Light leaps into darkness,
Glittering with furious
Life, a salmon remembering
Her way home, full
Of fury, memory, birth. This
Is how we live, I think,
Waiting for my plane in Mexico,
If we are fully awake,
Darkness into light (I glance down from the shuttle, small Ribbon of light, pure white
Crane sipping sun light, a man
Sitting, dark earth, Awake, witnessing The fury of Beauty)

Now we are captured by Alma’s light, sucked into the vortex of languages and meanings and the joy that brings us to the center of the universe.

The poems are earthy, a noisy street of celebration, a plane lifting into the sky, immediate, and sudden, inviting us to be who we truly are, to meet our stranger within, to see everything as beauty before us.

It’s a gift to read this treasure of images so beautifully preserved as poetry; it’s a musical journey, where native worlds sing in their own tongues and flowers are abundant and yet name horrors.

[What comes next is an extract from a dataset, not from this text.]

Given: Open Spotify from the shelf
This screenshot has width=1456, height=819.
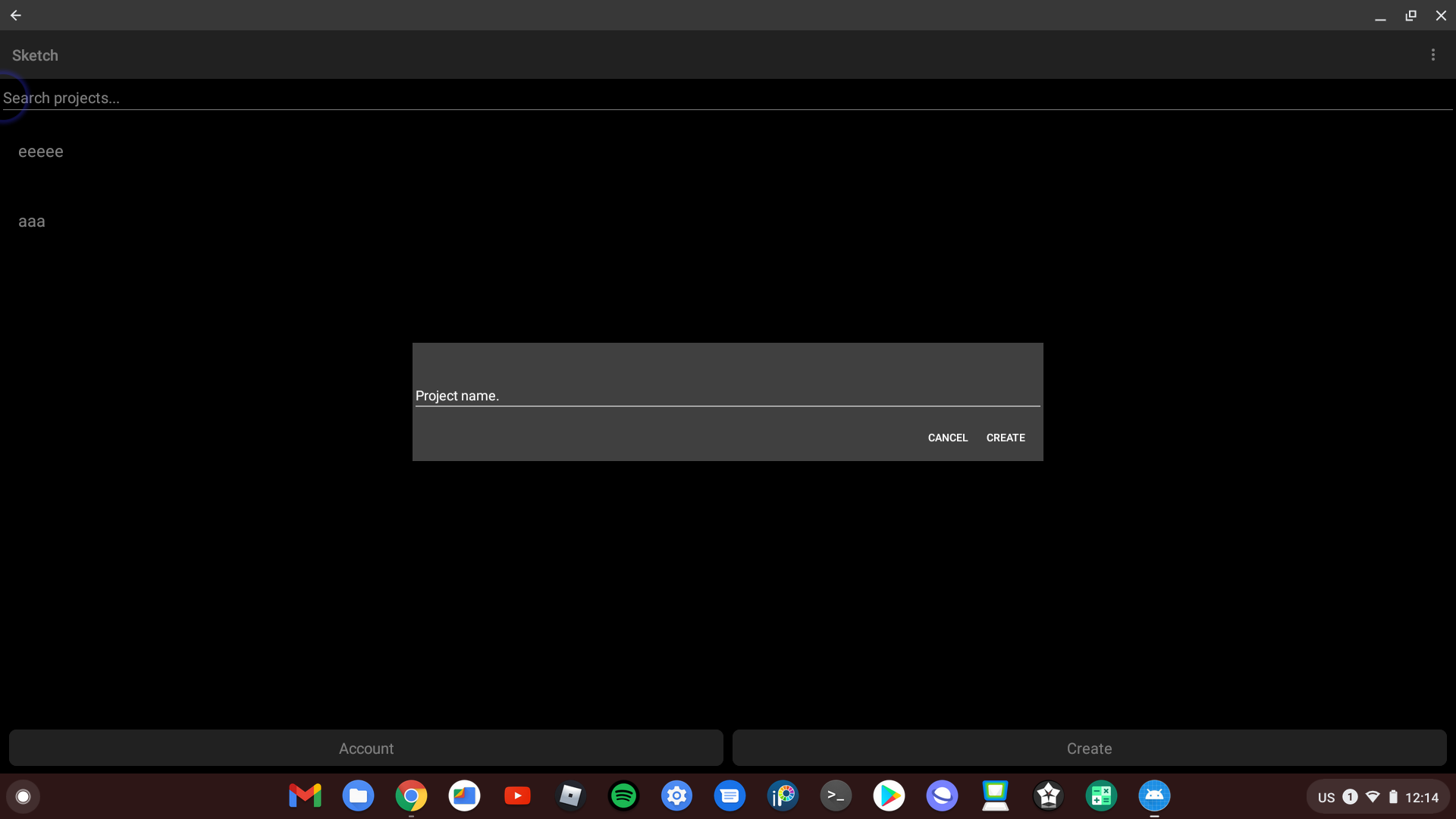Looking at the screenshot, I should point(623,796).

I love the perspective, the reality of our world – it’s an invitation to the dance of life and the sharing of lifetimes. It’s a challenge and inspiration to come to our own dream. It is how we live, or should, this book of poems is a true sharing!

The Cycle has begun, I feel it. This is how we’ll know each other in the sixth world, Nakwach!

Thank you Alma Luz, gracias por las poemas y la vida!!


Stephanie Little Wolf is a Lakota woman, and a a writer who has lived in Alaska for many years with her therapeutic sled dogs.

She raises beautiful Alaskan Village dogs for joy and for healing in her youth at risk outreach program, mushing through the Alaskan snow.

Stephanie works with the Alaska Native Population, and has been a foster parent for many years.

In addition to her work with dogs and kids, Stephanie is a singer-songwriter and poet.  She also is an artist and sculpts wool with a needle felting technique.